━━━ Records supplied

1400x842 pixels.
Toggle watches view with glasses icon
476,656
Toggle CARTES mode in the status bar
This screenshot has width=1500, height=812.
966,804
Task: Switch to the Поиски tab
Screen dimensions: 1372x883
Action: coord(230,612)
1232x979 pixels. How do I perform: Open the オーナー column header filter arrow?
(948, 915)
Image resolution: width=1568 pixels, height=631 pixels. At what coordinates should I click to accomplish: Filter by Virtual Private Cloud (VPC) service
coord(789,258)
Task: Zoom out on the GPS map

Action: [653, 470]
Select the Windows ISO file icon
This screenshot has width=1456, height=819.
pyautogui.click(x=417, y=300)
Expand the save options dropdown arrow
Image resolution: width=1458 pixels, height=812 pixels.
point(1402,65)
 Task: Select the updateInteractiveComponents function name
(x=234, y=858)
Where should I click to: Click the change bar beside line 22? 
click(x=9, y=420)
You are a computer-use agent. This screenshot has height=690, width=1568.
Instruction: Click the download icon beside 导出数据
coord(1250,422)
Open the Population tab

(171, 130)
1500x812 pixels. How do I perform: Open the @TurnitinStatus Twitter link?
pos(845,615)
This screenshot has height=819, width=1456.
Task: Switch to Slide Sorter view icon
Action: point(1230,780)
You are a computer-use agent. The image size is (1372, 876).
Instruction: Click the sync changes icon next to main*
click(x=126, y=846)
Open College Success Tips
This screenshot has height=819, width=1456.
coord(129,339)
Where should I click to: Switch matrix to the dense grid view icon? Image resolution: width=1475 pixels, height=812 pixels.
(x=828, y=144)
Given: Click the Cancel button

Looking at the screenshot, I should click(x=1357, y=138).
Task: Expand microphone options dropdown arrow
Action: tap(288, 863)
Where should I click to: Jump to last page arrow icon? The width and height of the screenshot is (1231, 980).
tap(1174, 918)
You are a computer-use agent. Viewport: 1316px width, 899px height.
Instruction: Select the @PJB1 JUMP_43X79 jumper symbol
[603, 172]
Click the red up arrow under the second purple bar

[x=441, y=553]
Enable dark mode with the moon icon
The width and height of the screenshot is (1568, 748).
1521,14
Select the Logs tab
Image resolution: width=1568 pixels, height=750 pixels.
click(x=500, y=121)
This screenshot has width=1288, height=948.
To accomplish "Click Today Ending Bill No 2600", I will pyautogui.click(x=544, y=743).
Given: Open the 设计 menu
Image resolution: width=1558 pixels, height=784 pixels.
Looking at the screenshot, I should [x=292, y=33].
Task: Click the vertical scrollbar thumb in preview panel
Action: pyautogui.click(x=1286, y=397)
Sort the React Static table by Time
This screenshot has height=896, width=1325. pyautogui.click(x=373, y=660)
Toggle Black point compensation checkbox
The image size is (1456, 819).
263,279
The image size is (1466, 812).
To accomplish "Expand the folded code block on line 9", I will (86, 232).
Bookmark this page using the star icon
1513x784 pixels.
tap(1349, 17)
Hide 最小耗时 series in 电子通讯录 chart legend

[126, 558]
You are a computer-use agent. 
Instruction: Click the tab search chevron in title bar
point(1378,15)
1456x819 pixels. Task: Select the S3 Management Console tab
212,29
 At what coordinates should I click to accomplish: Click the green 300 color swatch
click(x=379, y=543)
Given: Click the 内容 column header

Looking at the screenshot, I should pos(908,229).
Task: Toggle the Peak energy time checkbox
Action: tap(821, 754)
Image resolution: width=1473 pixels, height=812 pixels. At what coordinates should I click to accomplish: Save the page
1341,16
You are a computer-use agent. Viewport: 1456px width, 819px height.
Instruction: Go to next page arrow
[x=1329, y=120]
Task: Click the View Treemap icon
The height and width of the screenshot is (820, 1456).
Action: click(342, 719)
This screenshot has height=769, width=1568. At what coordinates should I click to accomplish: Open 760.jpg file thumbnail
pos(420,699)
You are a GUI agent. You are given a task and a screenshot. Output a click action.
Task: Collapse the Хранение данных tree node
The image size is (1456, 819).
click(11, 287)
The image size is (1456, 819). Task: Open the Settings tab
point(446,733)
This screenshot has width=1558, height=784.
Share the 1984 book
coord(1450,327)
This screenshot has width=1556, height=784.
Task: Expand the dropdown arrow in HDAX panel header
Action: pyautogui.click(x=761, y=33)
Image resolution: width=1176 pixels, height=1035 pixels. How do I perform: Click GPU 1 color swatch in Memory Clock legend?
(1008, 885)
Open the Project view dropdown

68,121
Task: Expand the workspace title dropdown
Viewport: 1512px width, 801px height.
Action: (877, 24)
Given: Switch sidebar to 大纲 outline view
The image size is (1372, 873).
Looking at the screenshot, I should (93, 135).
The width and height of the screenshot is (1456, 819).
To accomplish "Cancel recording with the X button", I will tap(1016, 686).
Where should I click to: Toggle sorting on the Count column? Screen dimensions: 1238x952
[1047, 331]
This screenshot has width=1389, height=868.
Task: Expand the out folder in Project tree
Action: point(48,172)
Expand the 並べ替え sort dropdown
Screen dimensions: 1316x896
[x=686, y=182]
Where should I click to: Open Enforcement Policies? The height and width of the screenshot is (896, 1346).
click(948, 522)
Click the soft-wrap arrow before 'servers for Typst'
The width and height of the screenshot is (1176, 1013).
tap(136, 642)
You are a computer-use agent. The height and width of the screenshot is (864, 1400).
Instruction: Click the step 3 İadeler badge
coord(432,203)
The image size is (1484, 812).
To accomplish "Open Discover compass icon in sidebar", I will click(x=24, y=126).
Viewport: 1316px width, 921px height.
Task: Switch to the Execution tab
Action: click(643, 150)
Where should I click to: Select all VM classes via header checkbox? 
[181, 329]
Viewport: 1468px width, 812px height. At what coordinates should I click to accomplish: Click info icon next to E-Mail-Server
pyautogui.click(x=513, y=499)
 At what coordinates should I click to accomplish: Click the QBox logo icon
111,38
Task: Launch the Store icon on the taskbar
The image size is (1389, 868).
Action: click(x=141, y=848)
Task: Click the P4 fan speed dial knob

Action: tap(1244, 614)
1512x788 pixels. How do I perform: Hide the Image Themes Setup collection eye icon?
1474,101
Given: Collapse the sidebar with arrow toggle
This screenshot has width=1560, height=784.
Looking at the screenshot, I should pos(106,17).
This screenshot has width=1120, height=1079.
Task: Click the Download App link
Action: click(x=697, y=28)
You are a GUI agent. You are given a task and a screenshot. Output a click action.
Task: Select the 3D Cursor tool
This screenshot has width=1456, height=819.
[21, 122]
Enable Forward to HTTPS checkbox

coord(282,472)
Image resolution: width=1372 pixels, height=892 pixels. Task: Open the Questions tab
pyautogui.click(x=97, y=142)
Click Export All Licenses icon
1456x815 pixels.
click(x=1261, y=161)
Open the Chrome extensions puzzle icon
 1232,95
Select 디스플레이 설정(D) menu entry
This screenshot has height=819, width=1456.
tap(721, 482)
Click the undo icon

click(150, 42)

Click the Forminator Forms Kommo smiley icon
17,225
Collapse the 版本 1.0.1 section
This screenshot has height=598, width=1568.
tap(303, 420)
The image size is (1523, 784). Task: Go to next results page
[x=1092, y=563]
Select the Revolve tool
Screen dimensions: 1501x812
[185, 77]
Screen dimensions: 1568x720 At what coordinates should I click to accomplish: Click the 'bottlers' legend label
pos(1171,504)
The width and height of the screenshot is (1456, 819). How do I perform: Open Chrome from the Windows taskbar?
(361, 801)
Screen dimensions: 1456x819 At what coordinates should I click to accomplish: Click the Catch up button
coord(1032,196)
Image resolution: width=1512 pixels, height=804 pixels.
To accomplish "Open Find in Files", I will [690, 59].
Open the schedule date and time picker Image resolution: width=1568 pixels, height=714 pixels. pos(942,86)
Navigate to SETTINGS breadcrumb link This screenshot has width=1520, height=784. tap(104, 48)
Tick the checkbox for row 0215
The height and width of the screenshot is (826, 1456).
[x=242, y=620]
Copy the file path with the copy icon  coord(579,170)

━━━━━━

About this exercise | Nothing but the lines above from the one containing "The image size is (1466, 812)." through the one containing "This screenshot has width=1558, height=784." should appear in the answer, each repeated exactly.

Written response |
The image size is (1466, 812).
To accomplish "Expand the folded code block on line 9", I will (86, 232).
Bookmark this page using the star icon
1513x784 pixels.
tap(1349, 17)
Hide 最小耗时 series in 电子通讯录 chart legend

[126, 558]
You are a computer-use agent. 
Instruction: Click the tab search chevron in title bar
point(1378,15)
1456x819 pixels. Task: Select the S3 Management Console tab
212,29
 At what coordinates should I click to accomplish: Click the green 300 color swatch
click(x=379, y=543)
Given: Click the 内容 column header

Looking at the screenshot, I should pos(908,229).
Task: Toggle the Peak energy time checkbox
Action: tap(821, 754)
Image resolution: width=1473 pixels, height=812 pixels. At what coordinates should I click to accomplish: Save the page
1341,16
You are a computer-use agent. Viewport: 1456px width, 819px height.
Instruction: Go to next page arrow
[x=1329, y=120]
Task: Click the View Treemap icon
The height and width of the screenshot is (820, 1456).
Action: click(342, 719)
This screenshot has height=769, width=1568. At what coordinates should I click to accomplish: Open 760.jpg file thumbnail
pos(420,699)
You are a GUI agent. You are given a task and a screenshot. Output a click action.
Task: Collapse the Хранение данных tree node
The image size is (1456, 819).
click(11, 287)
The image size is (1456, 819). Task: Open the Settings tab
point(446,733)
This screenshot has width=1558, height=784.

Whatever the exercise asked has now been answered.